- **Dataset entries**

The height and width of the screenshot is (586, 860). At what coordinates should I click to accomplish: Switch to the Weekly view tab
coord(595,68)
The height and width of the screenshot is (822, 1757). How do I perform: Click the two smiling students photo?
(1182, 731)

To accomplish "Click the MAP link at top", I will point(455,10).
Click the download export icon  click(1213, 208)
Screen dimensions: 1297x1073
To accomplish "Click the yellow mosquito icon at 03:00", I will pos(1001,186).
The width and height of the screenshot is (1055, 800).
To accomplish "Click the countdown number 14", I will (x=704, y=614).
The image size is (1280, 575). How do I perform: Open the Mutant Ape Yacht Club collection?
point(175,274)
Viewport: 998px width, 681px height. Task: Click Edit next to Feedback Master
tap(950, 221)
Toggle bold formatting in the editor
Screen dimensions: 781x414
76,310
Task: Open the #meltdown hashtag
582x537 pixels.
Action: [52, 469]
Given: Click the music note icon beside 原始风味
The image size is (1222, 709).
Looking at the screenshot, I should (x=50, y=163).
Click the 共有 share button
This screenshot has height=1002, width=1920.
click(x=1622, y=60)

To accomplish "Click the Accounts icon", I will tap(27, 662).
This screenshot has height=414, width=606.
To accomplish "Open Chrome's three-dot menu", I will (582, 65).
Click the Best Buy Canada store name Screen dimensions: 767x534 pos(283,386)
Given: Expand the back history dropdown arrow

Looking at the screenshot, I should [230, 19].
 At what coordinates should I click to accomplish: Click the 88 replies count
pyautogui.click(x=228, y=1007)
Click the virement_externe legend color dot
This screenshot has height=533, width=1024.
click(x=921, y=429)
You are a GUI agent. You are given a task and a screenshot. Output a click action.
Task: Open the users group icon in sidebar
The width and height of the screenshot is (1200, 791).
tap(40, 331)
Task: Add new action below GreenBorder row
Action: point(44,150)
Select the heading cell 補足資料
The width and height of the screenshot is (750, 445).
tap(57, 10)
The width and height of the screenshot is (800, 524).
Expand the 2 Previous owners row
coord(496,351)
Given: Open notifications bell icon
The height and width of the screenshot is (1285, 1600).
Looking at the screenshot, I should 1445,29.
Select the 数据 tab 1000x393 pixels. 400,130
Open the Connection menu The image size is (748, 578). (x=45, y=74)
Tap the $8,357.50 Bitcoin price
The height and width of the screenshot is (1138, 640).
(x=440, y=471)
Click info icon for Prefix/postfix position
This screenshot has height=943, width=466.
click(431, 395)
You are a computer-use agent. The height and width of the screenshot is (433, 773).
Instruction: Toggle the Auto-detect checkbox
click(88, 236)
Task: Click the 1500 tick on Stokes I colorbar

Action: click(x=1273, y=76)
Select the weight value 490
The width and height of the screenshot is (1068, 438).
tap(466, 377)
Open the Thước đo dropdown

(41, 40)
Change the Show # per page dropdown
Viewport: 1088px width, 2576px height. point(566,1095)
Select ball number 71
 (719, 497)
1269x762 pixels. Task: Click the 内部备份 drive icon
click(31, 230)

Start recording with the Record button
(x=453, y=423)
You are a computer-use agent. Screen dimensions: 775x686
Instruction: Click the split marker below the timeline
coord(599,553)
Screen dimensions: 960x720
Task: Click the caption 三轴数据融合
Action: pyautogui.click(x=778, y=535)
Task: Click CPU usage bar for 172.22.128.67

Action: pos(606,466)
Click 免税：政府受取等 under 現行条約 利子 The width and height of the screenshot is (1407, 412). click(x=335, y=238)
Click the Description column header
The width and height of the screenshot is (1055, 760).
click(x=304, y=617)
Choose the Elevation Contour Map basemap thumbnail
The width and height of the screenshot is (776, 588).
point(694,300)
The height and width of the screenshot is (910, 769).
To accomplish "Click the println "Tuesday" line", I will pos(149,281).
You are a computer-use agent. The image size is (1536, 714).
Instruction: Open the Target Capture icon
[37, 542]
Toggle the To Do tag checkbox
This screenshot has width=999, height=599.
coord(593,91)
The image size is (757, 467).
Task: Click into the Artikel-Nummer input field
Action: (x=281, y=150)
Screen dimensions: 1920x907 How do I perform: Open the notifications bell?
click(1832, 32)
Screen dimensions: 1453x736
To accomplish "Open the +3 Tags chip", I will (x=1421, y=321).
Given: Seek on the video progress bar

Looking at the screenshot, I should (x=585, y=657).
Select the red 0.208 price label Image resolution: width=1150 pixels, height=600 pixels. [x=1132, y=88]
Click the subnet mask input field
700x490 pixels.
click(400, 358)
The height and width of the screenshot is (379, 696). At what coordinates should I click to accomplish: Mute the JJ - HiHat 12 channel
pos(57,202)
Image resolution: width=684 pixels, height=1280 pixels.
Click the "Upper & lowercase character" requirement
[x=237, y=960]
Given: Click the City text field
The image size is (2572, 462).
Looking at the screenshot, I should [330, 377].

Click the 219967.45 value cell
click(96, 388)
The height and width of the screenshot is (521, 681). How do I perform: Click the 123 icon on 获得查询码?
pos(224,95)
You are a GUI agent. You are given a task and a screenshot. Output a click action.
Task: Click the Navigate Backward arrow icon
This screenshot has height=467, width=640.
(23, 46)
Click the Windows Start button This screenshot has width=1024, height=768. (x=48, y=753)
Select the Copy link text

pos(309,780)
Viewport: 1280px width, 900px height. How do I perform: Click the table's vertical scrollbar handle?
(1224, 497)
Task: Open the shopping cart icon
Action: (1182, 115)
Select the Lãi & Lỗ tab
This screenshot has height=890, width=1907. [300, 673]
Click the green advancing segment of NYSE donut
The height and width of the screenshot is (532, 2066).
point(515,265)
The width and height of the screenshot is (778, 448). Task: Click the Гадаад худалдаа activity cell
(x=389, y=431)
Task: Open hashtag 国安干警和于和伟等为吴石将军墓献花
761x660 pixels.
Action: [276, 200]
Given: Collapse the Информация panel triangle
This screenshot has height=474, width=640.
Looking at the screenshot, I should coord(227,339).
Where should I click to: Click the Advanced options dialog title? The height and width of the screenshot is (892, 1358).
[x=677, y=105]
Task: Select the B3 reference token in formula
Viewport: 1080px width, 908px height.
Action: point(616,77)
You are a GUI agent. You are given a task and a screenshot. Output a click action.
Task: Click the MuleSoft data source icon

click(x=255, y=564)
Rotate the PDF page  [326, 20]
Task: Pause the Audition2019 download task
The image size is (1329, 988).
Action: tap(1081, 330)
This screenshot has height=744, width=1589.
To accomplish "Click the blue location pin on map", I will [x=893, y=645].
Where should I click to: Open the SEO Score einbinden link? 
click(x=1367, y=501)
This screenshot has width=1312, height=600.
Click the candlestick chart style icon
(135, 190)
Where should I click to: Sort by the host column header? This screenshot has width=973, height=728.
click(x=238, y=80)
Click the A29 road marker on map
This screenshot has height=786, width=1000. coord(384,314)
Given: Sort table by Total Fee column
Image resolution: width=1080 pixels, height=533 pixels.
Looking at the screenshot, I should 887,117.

- **Goal of the exercise**
Output the records in full, keeping them exactly as they are.

- **Answer section**
The height and width of the screenshot is (586, 860). At what coordinates should I click to accomplish: Switch to the Weekly view tab
coord(595,68)
The height and width of the screenshot is (822, 1757). How do I perform: Click the two smiling students photo?
(1182, 731)

To accomplish "Click the MAP link at top", I will point(455,10).
Click the download export icon  click(1213, 208)
Screen dimensions: 1297x1073
To accomplish "Click the yellow mosquito icon at 03:00", I will pos(1001,186).
The width and height of the screenshot is (1055, 800).
To accomplish "Click the countdown number 14", I will (x=704, y=614).
The image size is (1280, 575). How do I perform: Open the Mutant Ape Yacht Club collection?
point(175,274)
Viewport: 998px width, 681px height. Task: Click Edit next to Feedback Master
tap(950, 221)
Toggle bold formatting in the editor
Screen dimensions: 781x414
76,310
Task: Open the #meltdown hashtag
582x537 pixels.
Action: [52, 469]
Given: Click the music note icon beside 原始风味
The image size is (1222, 709).
Looking at the screenshot, I should (x=50, y=163).
Click the 共有 share button
This screenshot has height=1002, width=1920.
click(x=1622, y=60)

To accomplish "Click the Accounts icon", I will tap(27, 662).
This screenshot has height=414, width=606.
To accomplish "Open Chrome's three-dot menu", I will (582, 65).
Click the Best Buy Canada store name Screen dimensions: 767x534 pos(283,386)
Given: Expand the back history dropdown arrow

Looking at the screenshot, I should [230, 19].
 At what coordinates should I click to accomplish: Click the 88 replies count
pyautogui.click(x=228, y=1007)
Click the virement_externe legend color dot
This screenshot has height=533, width=1024.
click(x=921, y=429)
You are a GUI agent. You are given a task and a screenshot. Output a click action.
Task: Open the users group icon in sidebar
The width and height of the screenshot is (1200, 791).
tap(40, 331)
Task: Add new action below GreenBorder row
Action: point(44,150)
Select the heading cell 補足資料
The width and height of the screenshot is (750, 445).
tap(57, 10)
The width and height of the screenshot is (800, 524).
Expand the 2 Previous owners row
coord(496,351)
Given: Open notifications bell icon
The height and width of the screenshot is (1285, 1600).
Looking at the screenshot, I should 1445,29.
Select the 数据 tab 1000x393 pixels. 400,130
Open the Connection menu The image size is (748, 578). (x=45, y=74)
Tap the $8,357.50 Bitcoin price
The height and width of the screenshot is (1138, 640).
(x=440, y=471)
Click info icon for Prefix/postfix position
This screenshot has height=943, width=466.
click(431, 395)
You are a computer-use agent. The height and width of the screenshot is (433, 773).
Instruction: Toggle the Auto-detect checkbox
click(88, 236)
Task: Click the 1500 tick on Stokes I colorbar

Action: click(x=1273, y=76)
Select the weight value 490
The width and height of the screenshot is (1068, 438).
tap(466, 377)
Open the Thước đo dropdown

(41, 40)
Change the Show # per page dropdown
Viewport: 1088px width, 2576px height. point(566,1095)
Select ball number 71
 (719, 497)
1269x762 pixels. Task: Click the 内部备份 drive icon
click(31, 230)

Start recording with the Record button
(x=453, y=423)
You are a computer-use agent. Screen dimensions: 775x686
Instruction: Click the split marker below the timeline
coord(599,553)
Screen dimensions: 960x720
Task: Click the caption 三轴数据融合
Action: pyautogui.click(x=778, y=535)
Task: Click CPU usage bar for 172.22.128.67

Action: pos(606,466)
Click 免税：政府受取等 under 現行条約 利子 The width and height of the screenshot is (1407, 412). click(x=335, y=238)
Click the Description column header
The width and height of the screenshot is (1055, 760).
click(x=304, y=617)
Choose the Elevation Contour Map basemap thumbnail
The width and height of the screenshot is (776, 588).
point(694,300)
The height and width of the screenshot is (910, 769).
To accomplish "Click the println "Tuesday" line", I will pos(149,281).
You are a computer-use agent. The image size is (1536, 714).
Instruction: Open the Target Capture icon
[37, 542]
Toggle the To Do tag checkbox
This screenshot has width=999, height=599.
coord(593,91)
The image size is (757, 467).
Task: Click into the Artikel-Nummer input field
Action: (x=281, y=150)
Screen dimensions: 1920x907 How do I perform: Open the notifications bell?
click(1832, 32)
Screen dimensions: 1453x736
To accomplish "Open the +3 Tags chip", I will (x=1421, y=321).
Given: Seek on the video progress bar

Looking at the screenshot, I should (x=585, y=657).
Select the red 0.208 price label Image resolution: width=1150 pixels, height=600 pixels. [x=1132, y=88]
Click the subnet mask input field
700x490 pixels.
click(400, 358)
The height and width of the screenshot is (379, 696). At what coordinates should I click to accomplish: Mute the JJ - HiHat 12 channel
pos(57,202)
Image resolution: width=684 pixels, height=1280 pixels.
Click the "Upper & lowercase character" requirement
[x=237, y=960]
Given: Click the City text field
The image size is (2572, 462).
Looking at the screenshot, I should [330, 377].

Click the 219967.45 value cell
click(96, 388)
The height and width of the screenshot is (521, 681). How do I perform: Click the 123 icon on 获得查询码?
pos(224,95)
You are a GUI agent. You are given a task and a screenshot. Output a click action.
Task: Click the Navigate Backward arrow icon
This screenshot has height=467, width=640.
(23, 46)
Click the Windows Start button This screenshot has width=1024, height=768. (x=48, y=753)
Select the Copy link text

pos(309,780)
Viewport: 1280px width, 900px height. How do I perform: Click the table's vertical scrollbar handle?
(1224, 497)
Task: Open the shopping cart icon
Action: (1182, 115)
Select the Lãi & Lỗ tab
This screenshot has height=890, width=1907. [300, 673]
Click the green advancing segment of NYSE donut
The height and width of the screenshot is (532, 2066).
point(515,265)
The width and height of the screenshot is (778, 448). Task: Click the Гадаад худалдаа activity cell
(x=389, y=431)
Task: Open hashtag 国安干警和于和伟等为吴石将军墓献花
761x660 pixels.
Action: [276, 200]
Given: Collapse the Информация panel triangle
This screenshot has height=474, width=640.
Looking at the screenshot, I should coord(227,339).
Where should I click to: Click the Advanced options dialog title? The height and width of the screenshot is (892, 1358).
[x=677, y=105]
Task: Select the B3 reference token in formula
Viewport: 1080px width, 908px height.
Action: point(616,77)
You are a GUI agent. You are given a task and a screenshot. Output a click action.
Task: Click the MuleSoft data source icon

click(x=255, y=564)
Rotate the PDF page  [326, 20]
Task: Pause the Audition2019 download task
The image size is (1329, 988).
Action: tap(1081, 330)
This screenshot has height=744, width=1589.
To accomplish "Click the blue location pin on map", I will [x=893, y=645].
Where should I click to: Open the SEO Score einbinden link? 
click(x=1367, y=501)
This screenshot has width=1312, height=600.
Click the candlestick chart style icon
(135, 190)
Where should I click to: Sort by the host column header? This screenshot has width=973, height=728.
click(x=238, y=80)
Click the A29 road marker on map
This screenshot has height=786, width=1000. coord(384,314)
Given: Sort table by Total Fee column
Image resolution: width=1080 pixels, height=533 pixels.
Looking at the screenshot, I should 887,117.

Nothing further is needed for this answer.